Selasa, 14 September 2010

Ketua KPK dan Kasus Politik

Ketua KPK dan Kasus Politik
Maqdir Ismail
Advokat, dosen FH Universitas Al Azhar Indonesia

Suara Karya, Selasa, 14 September 2010
Tantangan serius bakal dihadapi pejabat baru Ketua Komisi Pemberantasan Korupsi (KPK). Siapa pun nanti yang dipilih DPR sebagai Ketua KPK, M Busyro Muqoddas atau Bambang Wijayanto, dia harus menghadapi kasus korupsi yang sarat muatan politis.

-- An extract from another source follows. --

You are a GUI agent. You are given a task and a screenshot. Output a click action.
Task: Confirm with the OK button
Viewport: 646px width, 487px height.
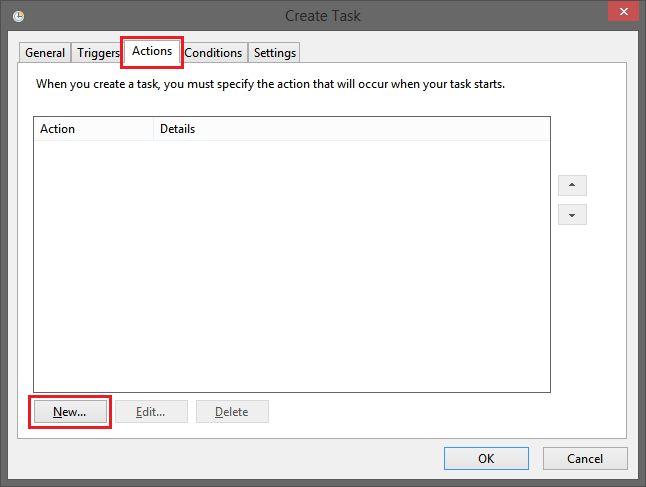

Ada dua kasus besar yang berimpit dengan politik ini. Pertama, penetapan status tersangka terhadap 26 anggota dan mantan anggota DPR dalam dugaan suap dalam pemilihan Deputi Senior Gubernur BI Miranda Goeltom. Sebagian besar tersangka bukan pendukung pemerintah, sehingga berpotensi penetapan status itu bisa melahirkan politik balas dendam.

Kedua, perkara Bank Century yang oleh kalangan anggota DPR dianggap mengandung unsur pidana.

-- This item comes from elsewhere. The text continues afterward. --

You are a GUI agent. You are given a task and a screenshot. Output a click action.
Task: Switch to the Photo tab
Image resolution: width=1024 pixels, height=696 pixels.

Sengaja atau tidak, kasus-kasus itu mengingatkan kita kepada Antasari Azhar ketika baru saja terpilih sebagai Ketua KPK. Ketika itu, Antasari dan kawan-kawan dibenturkan dengan kasus suap oleh BI kepada anggota DPR dalam rangka amandemen UU BI. Meski tidak maksimal, kasus tersebut mengakhiri jabatan Gubernur BI Burhanuddin Abdullah dan memenjarakan Aulia Pohan yang merupakan besan SBY.

Meski kasus suap dalam pemilihan Deputi Senior Gubernur BI hanya melibatkan beberapa anggota DPR aktif, toh masing-masing tersangka diduga terkait dengan uang ratusan juta rupiah saja, tetapi di antara mereka terdapat banyak tokoh yang ditunggu oleh pengapnya dinding penjara. Ada mantan menteri, mantan anggota Badan Pemeriksa Keuangan (BPK), juga mantan sekretaris fraksi di DPR.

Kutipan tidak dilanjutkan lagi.